Timor-Leste: textos importantes

Why Australia wants “regime change” in East Timor
By Nick Beams 30 May 2006 in World Socialist Web Site
If one were to believe the official version, the intervention of Australian troops into East Timor is driven by the purest motives. They are there simply to restore peace and stability after the collapse of government authority. But this political fiction has been increasingly exposed by events of the past few days as the power struggle which sparked the crisis comes to the surface.
The Howard government’s intervention has nothing to do with protecting the interests of the East Timorese people. It is aimed at bringing about a “regime change”—the replacement of the government of Prime Minister Mari Alkatiri with an administration more in tune with Australian interests.
It has long been a dictum of foreign policy that there are no permanent allies or alliances, only permanent interests.

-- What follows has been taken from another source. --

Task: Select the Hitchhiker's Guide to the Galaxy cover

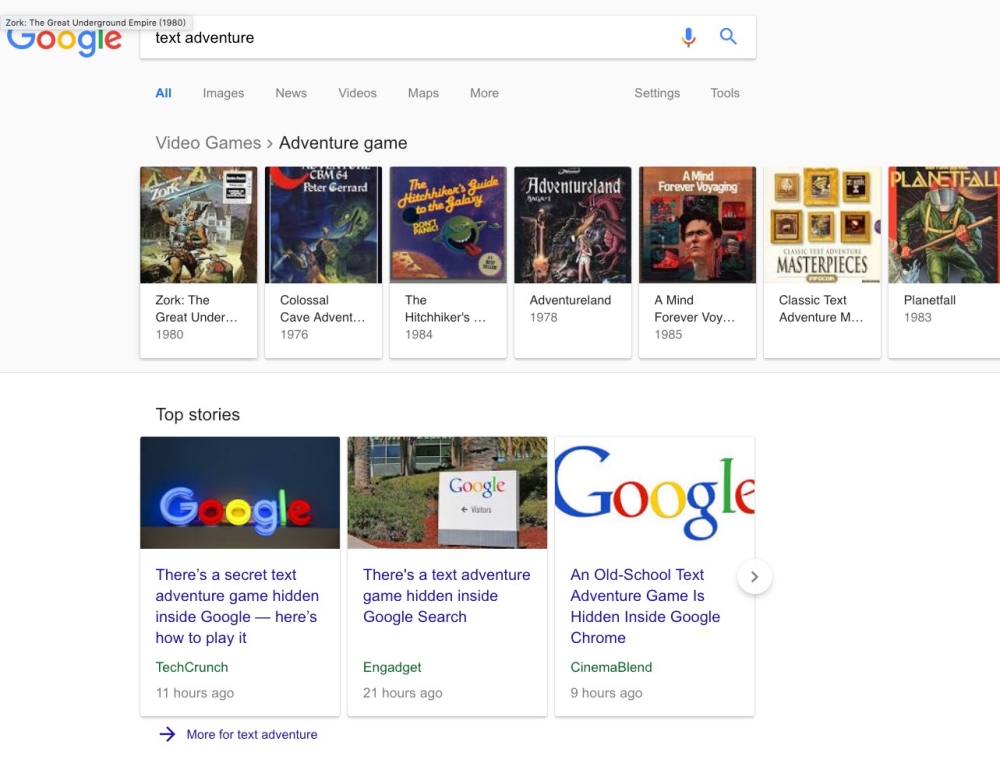Action: (448, 225)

This is certainly the case in East Timor where one of the chief concerns of the Australian government, supported by the opposition Labor Party, has been to ensure that other powers are not able to exert influence in what is explicitly referred to as “Australia’s own backyard”.

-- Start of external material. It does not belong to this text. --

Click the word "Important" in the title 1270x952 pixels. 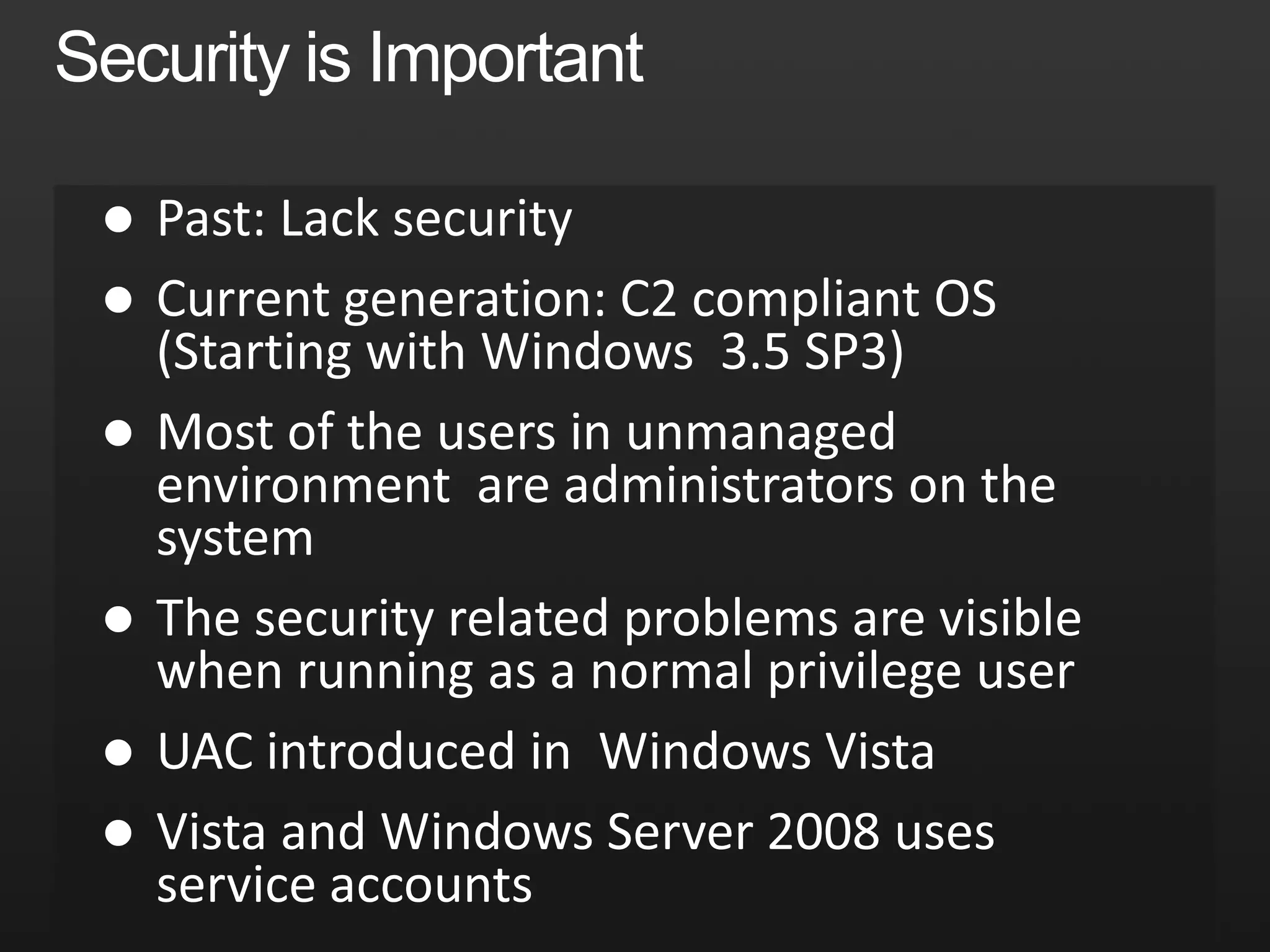pyautogui.click(x=505, y=59)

In 1999, the Howard government sent in troops to spearhead the UN military intervention in order to ensure that Australia, rather than the former colonial power, Portugal, exercised the greatest authority in post-independence East Timor and was in the best position to exploit its valuable oil and gas reserves. Nearly seven years on, the essential motivations remain the same.

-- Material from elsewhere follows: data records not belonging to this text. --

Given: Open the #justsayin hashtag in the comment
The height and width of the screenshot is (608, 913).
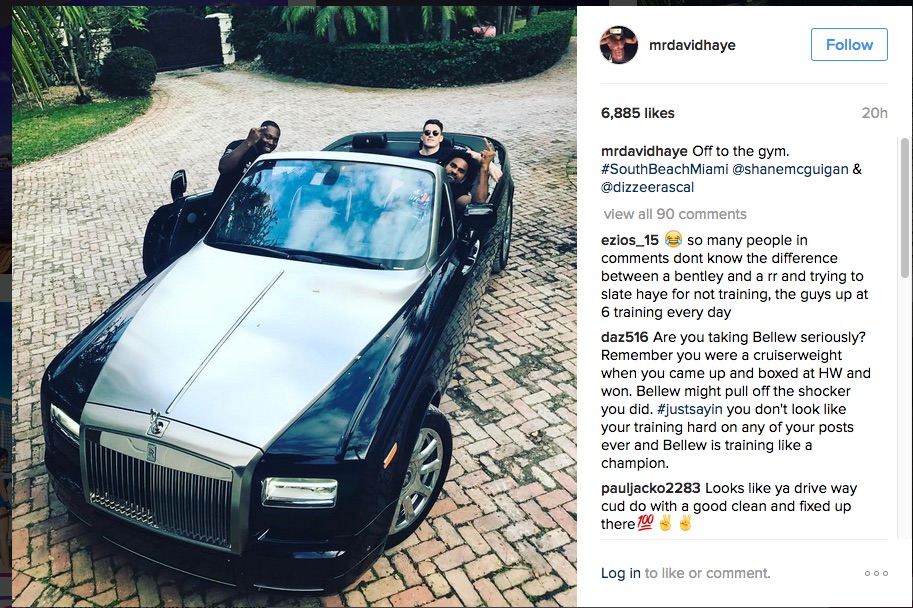Looking at the screenshot, I should (x=689, y=409).
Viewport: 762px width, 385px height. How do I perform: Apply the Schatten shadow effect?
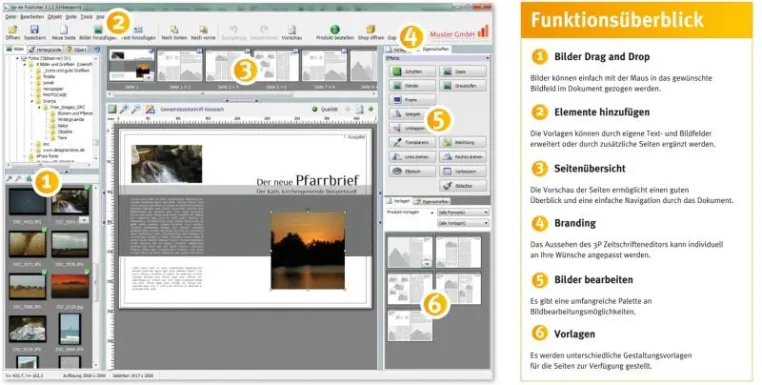click(x=412, y=71)
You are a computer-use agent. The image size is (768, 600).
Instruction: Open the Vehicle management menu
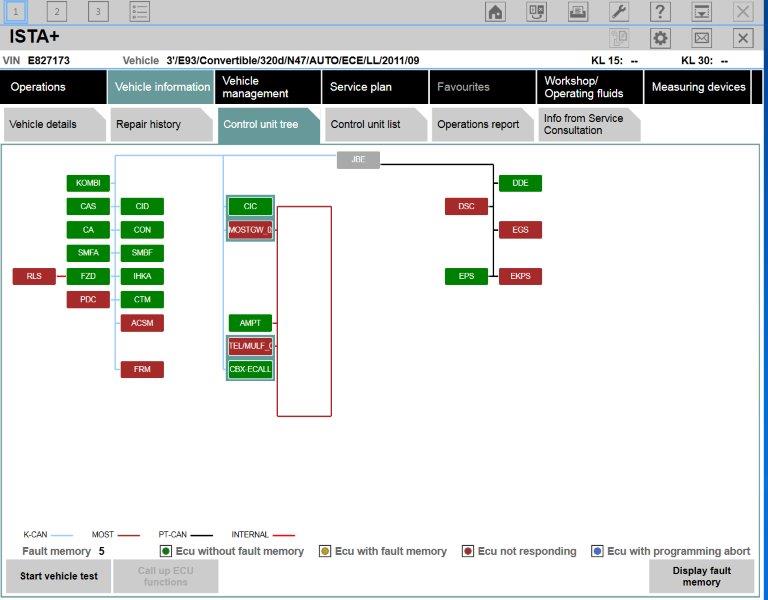pyautogui.click(x=267, y=87)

The underlying conflict with Portugal came into the open last Friday when Prime Minister John Howard asserted during an interview that the crisis in East Timor was due to “poor governance”. This was a clear shot at Alkatiri’s government. It brought an immediate response from Portuguese Foreign Minister Diogo Freitas do Amaral, who criticised Howard’s remarks as “interference in the internal affairs” of East Timor. “We disagree with this kind of declaration by foreign countries,” he said.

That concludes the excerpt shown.